1) The Velvet Underground – The Velvet Underground & Nico
2) Jimy Hendrix – Are You Experienced
3) The Beatles – Sgt. Pepper’s Lonely Hearts Club Band
4) The Doors – The Doors
5) Led Zeppelin – Led Zeppelin II
6) Pink Floyd – The Piper at the Gates of Dawn
7) Bob Dylan – The Freewheelin’ Bob Dylan
8) Led Zeppelin – Led Zeppelin
9) David Bowie – David Bowie (Space Oddity)
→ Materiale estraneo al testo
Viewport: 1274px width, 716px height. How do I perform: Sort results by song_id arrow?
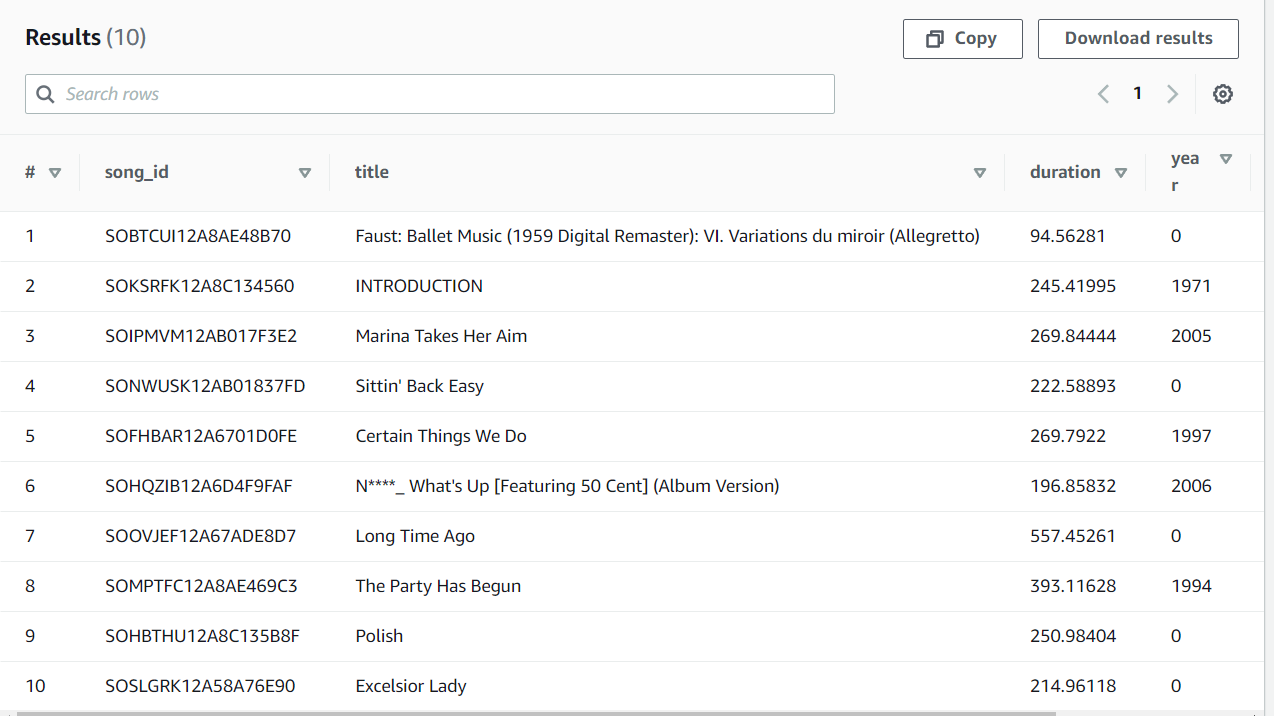pos(305,172)
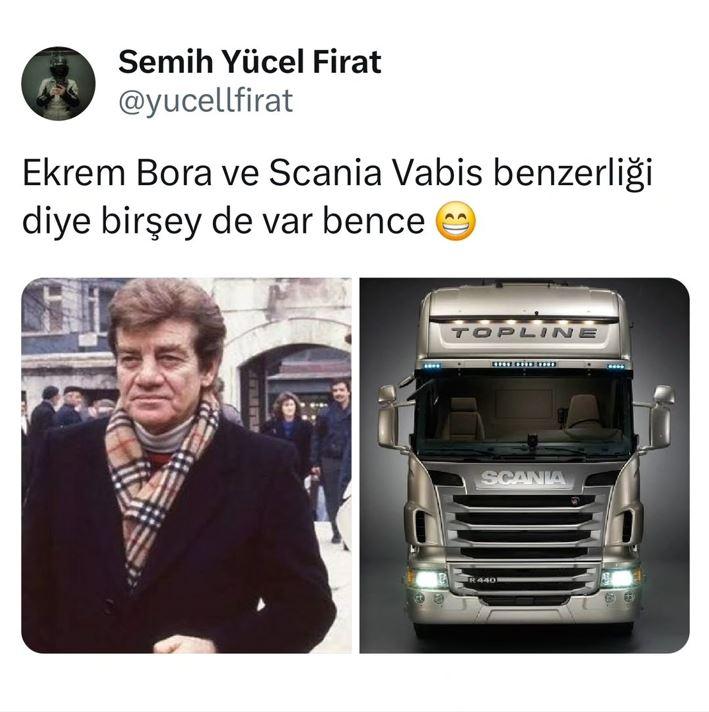Open Semih Yücel Firat's profile avatar

point(59,83)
10) The Stooges – The Stooges
Vincono Cale, Reed e Nico con la loro banana gialla disegnata da Andy Warhol ma la presenza di Hendrix e The Stooges in Top Ten la dice lunga su quanto, a noi di Rockambula, piacciano le ruvide e sperimentali distorsioni dei mitici Sixties. Ovviamente non potevano mancare The Beatles, i re del Pop di quegli anni, presenti con uno dei loro capolavori assoluti, Sgt. Pepper’s Lonely Hearts Club Band, mentre la scena Psych Rock, formidabile nei Sessanta, è rappresentata degnamente grazie all’esordio dei Pink Floyd con Syd Barrett ancora in grado di esserne l’anima e l’omonimo The Doors. Chiudono la lista uno dei più grandi cantautori mai esistiti con The Freewheelin’ Bob Dylan, il re del Glam Rock David Bowie e l’unica band capace di piazzare nei primi dieci posti ben due album, ovvero i Led Zeppelin.
Esclusi eccellenti, anche se citati dai nostri redattori, i Beach Boys con Pet Sounds, Frank Zappa, Captain Beefheart e, udite udite, i Rolling Stones.
Ora potete iniziare a urlare le vostre Top Ten!